## RECORD LIST

-- START --

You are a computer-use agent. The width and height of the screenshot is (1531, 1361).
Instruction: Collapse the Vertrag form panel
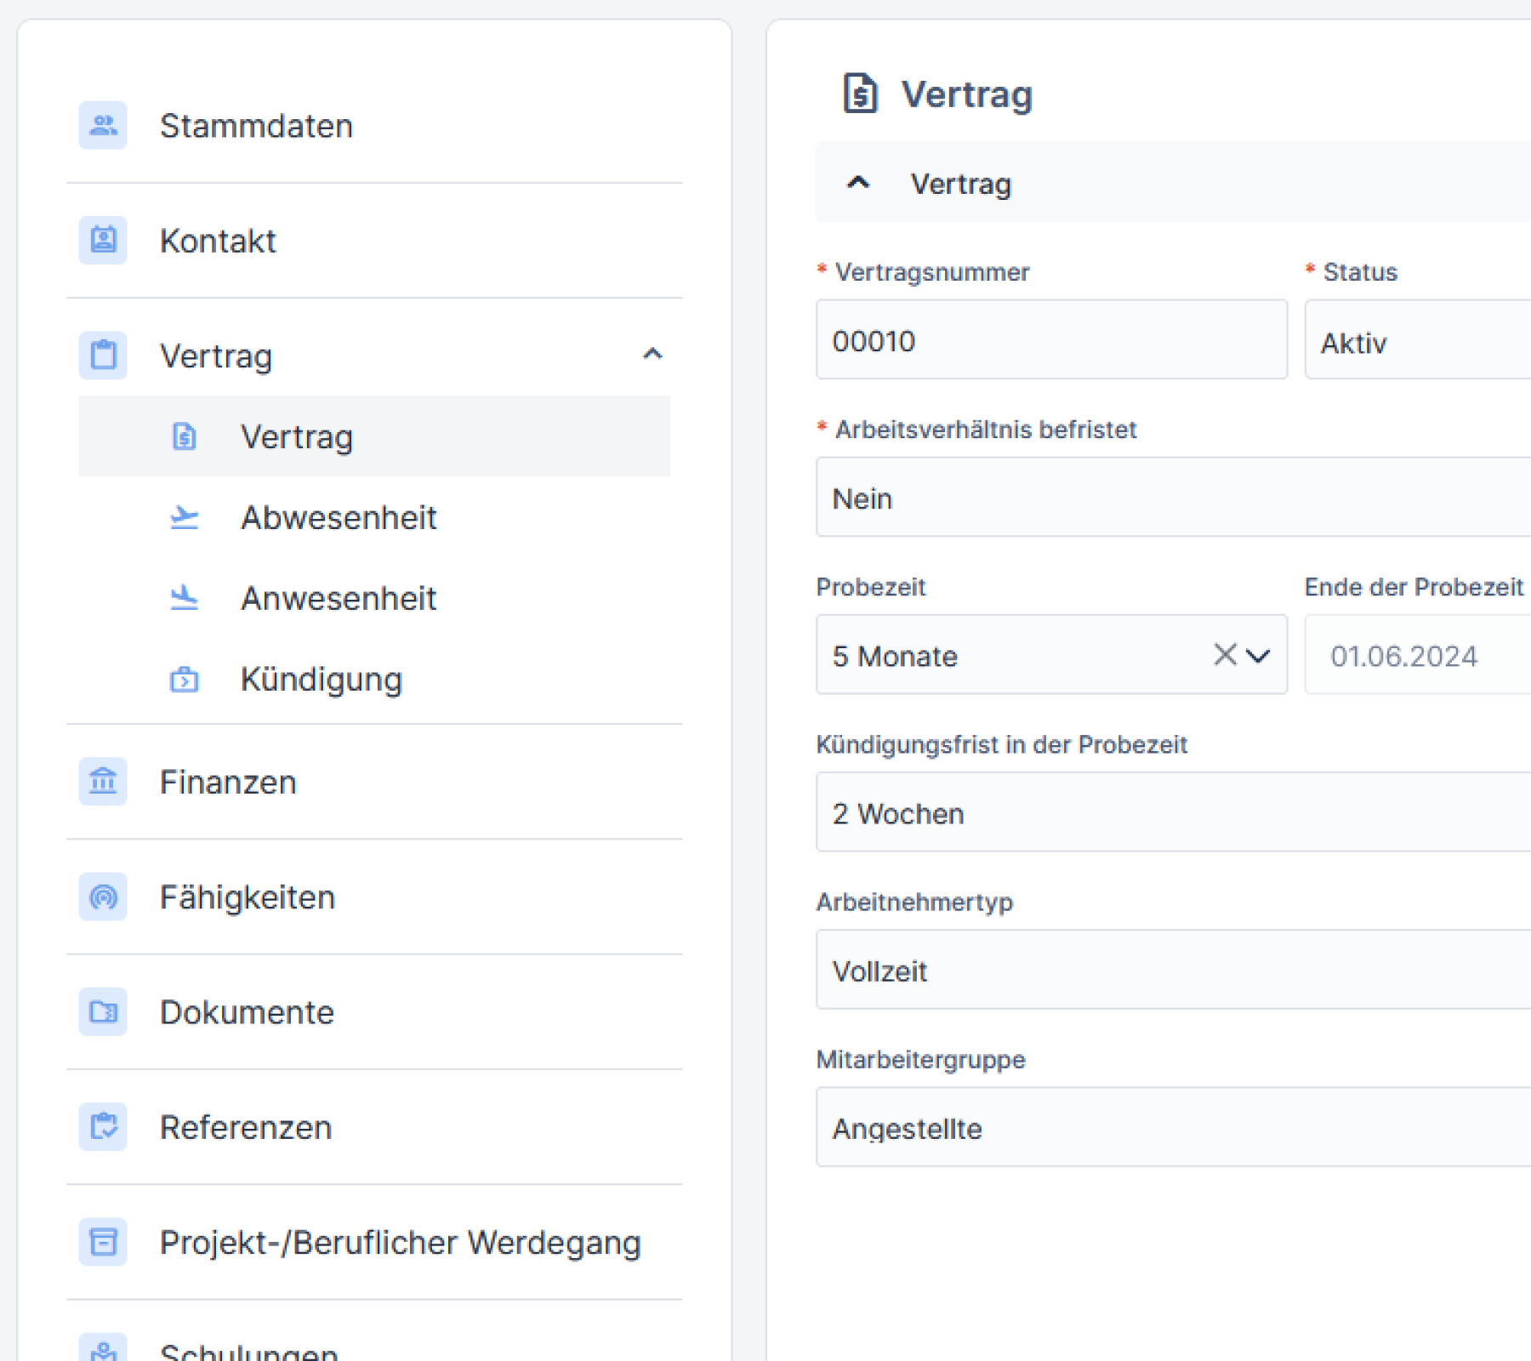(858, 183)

-- END --
-- START --

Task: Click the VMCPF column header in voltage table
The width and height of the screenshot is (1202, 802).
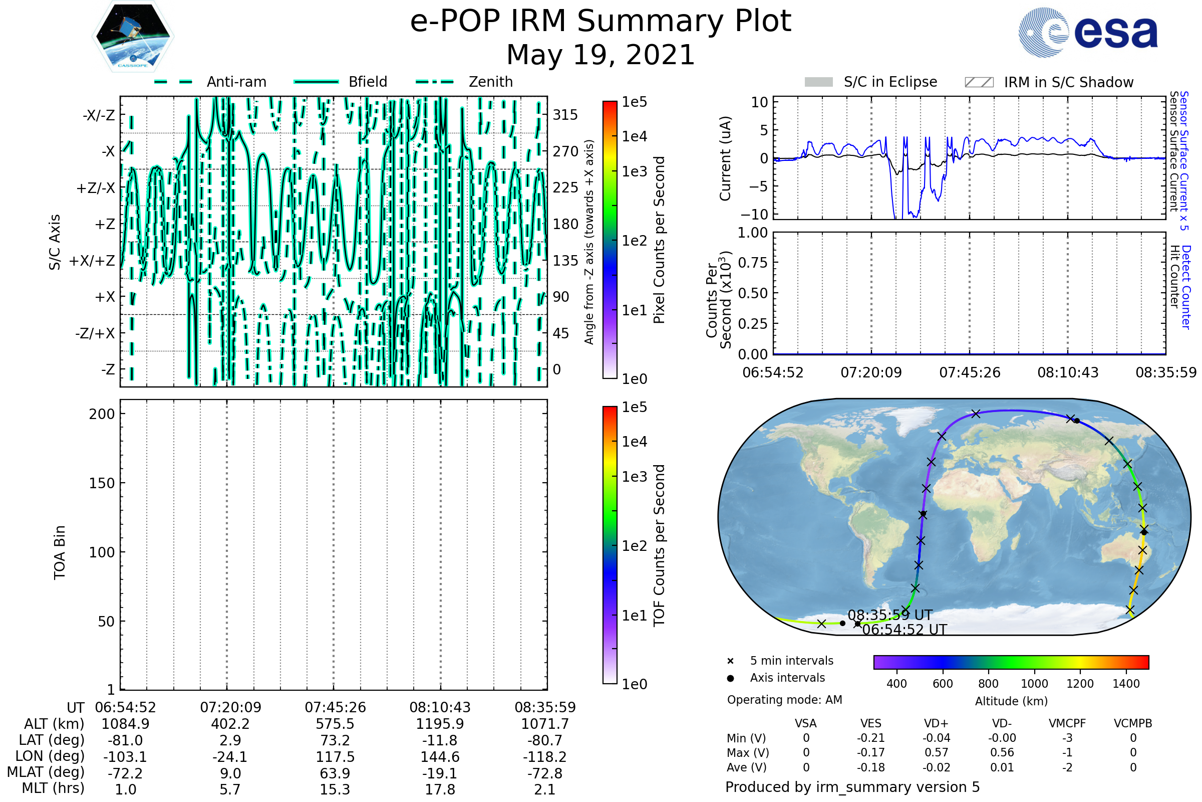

-- END --

## TASK PROMPT
Could you return the items from the line that has "Task: Click the" through the line that has "The width and height of the screenshot is (1202, 802).", swapping "voltage table" for "voltage grid" and leaving everything else unchanged?

## RESPONSE TO THIS TASK
Task: Click the VMCPF column header in voltage grid
The width and height of the screenshot is (1202, 802).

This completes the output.